FROM TIME | NOVEMBER 14, 2010
Last week’s G-20 economic summit in South Korea was widely depicted as a failure for the Obama administration and a rebuff for the United States. In many respects, it was. Obama remarked that if the U.S. hadn’t tried to set the agenda, it would have had an easier time. “Part of the reason that sometimes it seems that the United States is attracting some dissent is because we’re initiating ideas,” he said. “We’re putting them forward. The easiest thing for us to do would be to take a passive role and let things just drift which wouldn’t cause any conflict.”

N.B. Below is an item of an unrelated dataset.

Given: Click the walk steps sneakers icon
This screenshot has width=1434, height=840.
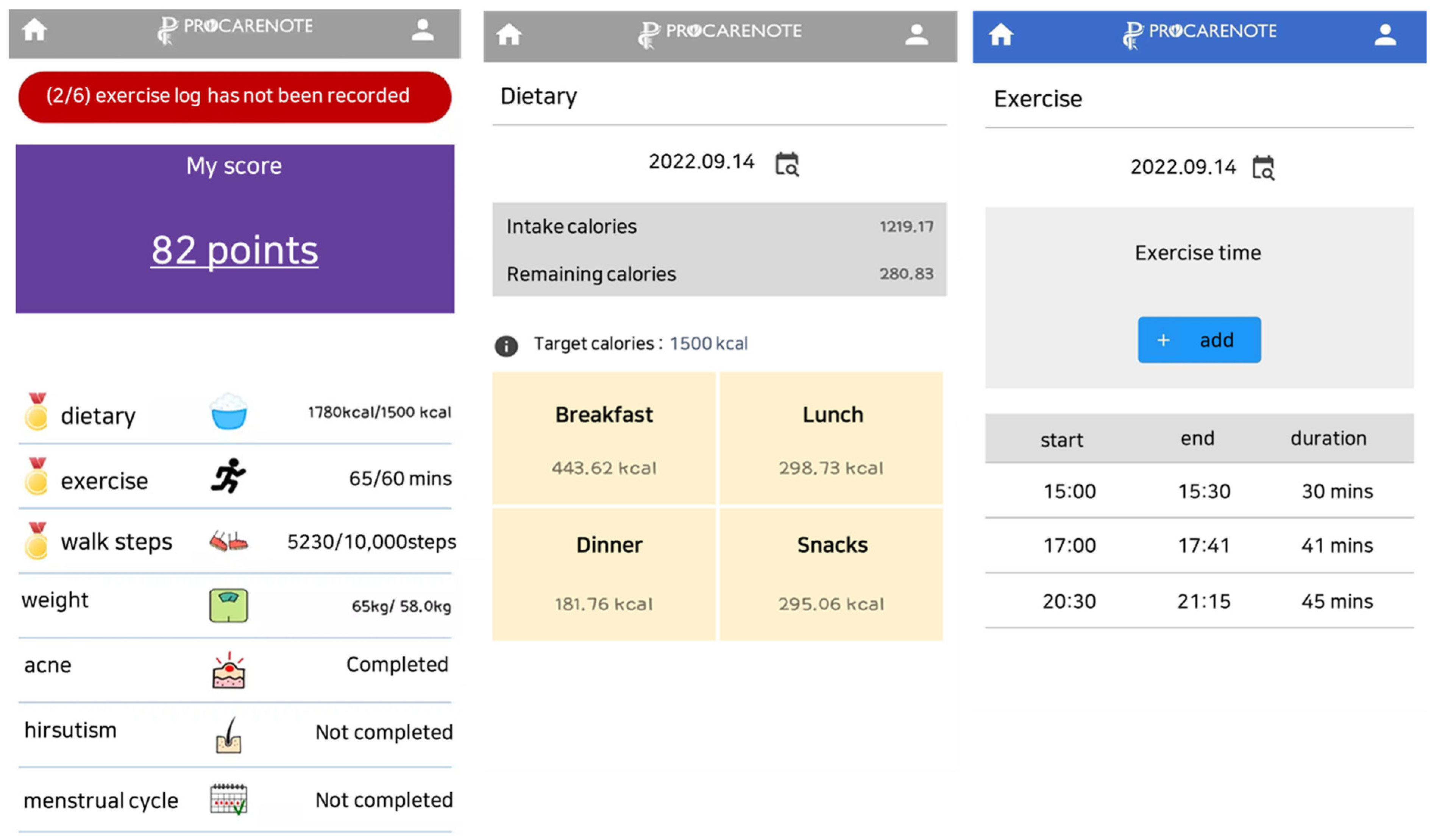Looking at the screenshot, I should [228, 541].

It’s a fair comment but also an exercise in gilding the proverbial lily. The fact remains that the United States entered the summit hoping for joint agreement on addressing global surpluses and deficits and on currency valuations. The key players here, of course, are China and America, but China was not alone in rejecting American formulas for global economic stability. Germany and Great Britain were equally dismissive of American financial policy, and especially excoriating of the Federal Reserve and Ben Bernanke for recent measures to inject $600 billion of liquidity to spark what has so far been an anemic recovery in the United States.
As a result of the Fed’s moves, the Chinese were able to turn the charge of “currency manipulation” right back at America, and all but accused the U.S. of blatant hypocrisy. The British prime minister, meanwhile, scoffed at the inability of Americans to bring spending under control.
All of that was text, but the subtext was more telling. Essentially, the other economic powers of the new world were informing the old economic power that they were done with lectures and dictates. They were done with America showing up and pronouncing how other societies ought to order their economic affairs. Take care of your own house first, they lectured right back, and come back to the table when you’ve learned some humility.
The irony, of course, is that Obama is the first president in memory who actually does combine strength and humility, but at this summit, it didn’t matter who he was. It mattered what he represents: an American legacy of power and control and an American reality of a changed global position where it remains astonishingly powerful but simultaneously challenged by a host of new competitors who are flexing their own muscle and refuse to be intimidated. The summit was therefore the most dramatic sign to date that the world after the financial crisis will not be the world before. Economists and historians may hate the phrase “this time it’s different,” but this time, it is.